La connexion de Navarre pourrait également porter sur la mise en relation avec Paris, par une liaison directe et fréquente entre le quartier et la gare ferroviaire. Les habitants ont, par exemple, regretté le temps où les horaires nocturnes des trains permettaient de se rendre au spectacle à Paris et de rentrer dans la soirée, profitant ainsi de l’offre culturelle parisienne, tout en ne résidant pas dans la capitale. Il pourrait être tout à fait stratégique de rétablir cette possibilité — couplée à une desserte en bus du quartier — afin d’opérer une intégration à une autre échelle.

Un lien qui pourrait à la fois contribuer à insérer Navarre dans la dynamique du Grand Paris, en parallèle et en harmonie avec le reste d’Évreux, mais aussi stimuler l’intérêt des parisiens pour un tel lieu de résidence, proche de l’offre urbaine parisienne en termes d’activité et de loisirs, mais suffisamment éloigné pour ne pas en avoir les inconvénients en termes de coûts, de stress, de pollution, etc.

Retrouver la transparence

Un des principaux besoins rencontrés par la ville et exprimé par les habitants de Navarre est celui d’une plus grande transparence dans les processus décisionnels concernant Évreux. Les habitants ont regretté de ne pas être suffisamment informés, d’être consultés uniquement pour la forme sans avoir réellement d’influence sur les décisions, de ne pas disposer d’instances de médiation efficaces, faute de conseils de quartiers opérationnels.

Il est donc nécessaire de mettre en œuvre des processus démocratiques et participatifs différents, qui dépassent cette difficulté et qui permettent de refonder un lien de confiance entre les autorités municipales et les habitants.
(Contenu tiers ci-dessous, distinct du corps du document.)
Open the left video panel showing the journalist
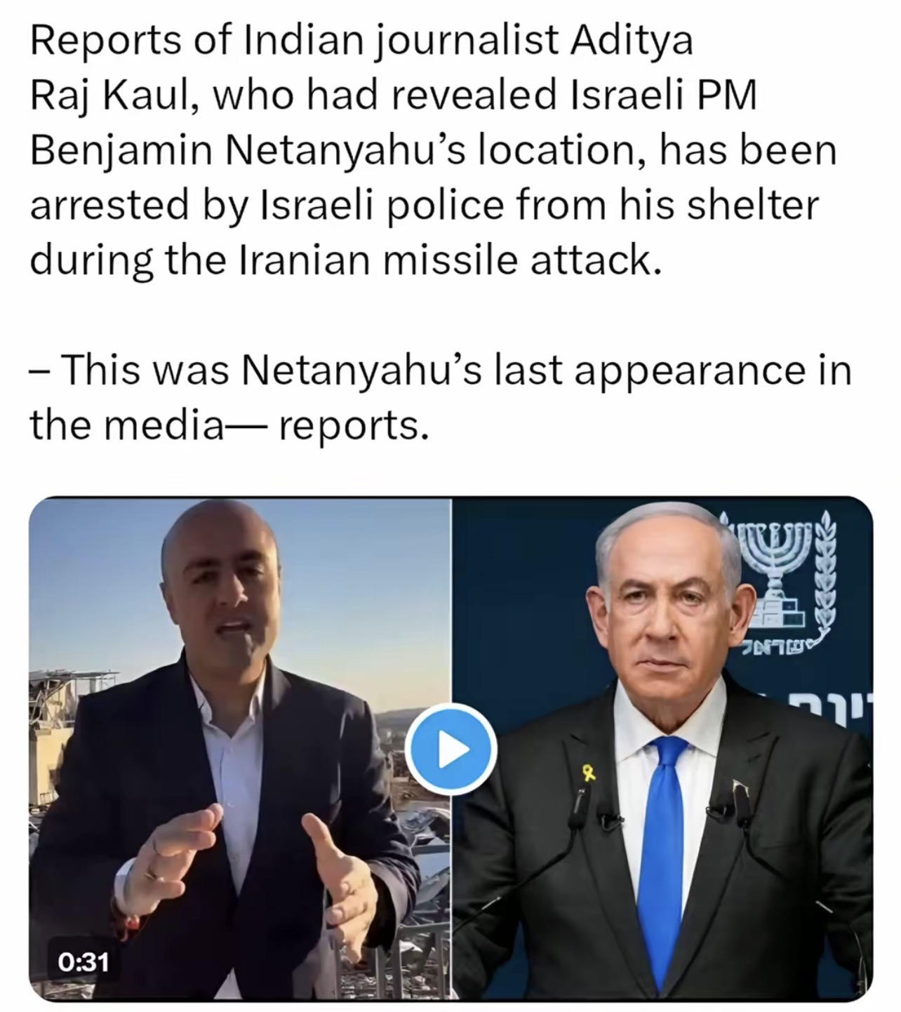Image resolution: width=901 pixels, height=1012 pixels. click(240, 749)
L’enjeu étant principalement de redonner une légitimité aux uns et aux autres, qui soit communément reconnue et incontestée.
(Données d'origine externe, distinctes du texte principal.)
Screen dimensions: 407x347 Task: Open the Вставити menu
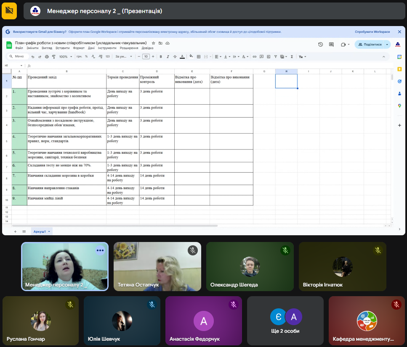(x=62, y=48)
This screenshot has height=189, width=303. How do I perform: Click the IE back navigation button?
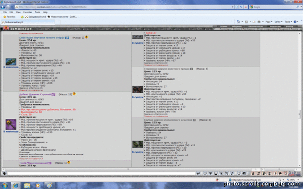[x=3, y=7]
De plus, la réunion de la population autour d’une réflexion commune, à bien plus vaste échelle que le groupe de réunion de l’exercice de prospective participative, pourrait également être bénéfique pour la création d’un sentiment d’appartenance partagée à l’ensemble urbain ébroïcien, qui contrebalancerait la forte division par quartiers caractérisant la ville.

Concours d’idées : une nouvelle légitimité

Le principe du concours d’idées peut apparaître comme une solution intéressante dans la mesure où il permet de ne pas choisir a priori entre un processus décisionnel top-down, qui impose aux habitants des décisions prises au niveau municipal et un processus bottom-up, qui donne la priorité aux habitants. Le concours d’idées permet à chacun de s’exprimer, de proposer et d’être écouté publiquement, il donne la possibilité aux habitants de jauger les différentes options, tout en réservant le choix final aux autorités municipales.

La commune de Cogolin a mis en œuvre un processus de ce type depuis l’automne 2009 pour l’aménagement d’une parcelle de 13 hectares en bord de mer. L’appel à projet était ouvert à tous les participants, amateurs et professionnels, et les différentes propositions ont fait l’objet d’une audition publique, ainsi que d’une exposition. Les habitants ont pu exprimer leur opinion à travers une « boîte à avis » et poser leurs questions au cours des auditions. Le processus a visiblement rencontré un taux de participation non négligeable, tout comme une couverture médiatique assez importante. Les autorités municipales choisiront courant 2010 le(s) candidat(s) retenu(s) in fine, suite à des débats publics et internes au conseil municipal.

Les réunions effectuées dans le quartier de Navarre, avec moins d’une dizaine de participants, ont déjà fait apparaître l’existence d’au moins deux projets différents pour le développement du territoire ébroïcien, portés par l’Amicale de Navarre d’une part et par des particuliers d’autre part. Un concours d’idées permettrait certainement d’en faire émerger bien d’autres et de placer les citoyens sur un pied d’égalité quant à la vision d’avenir de leur ville.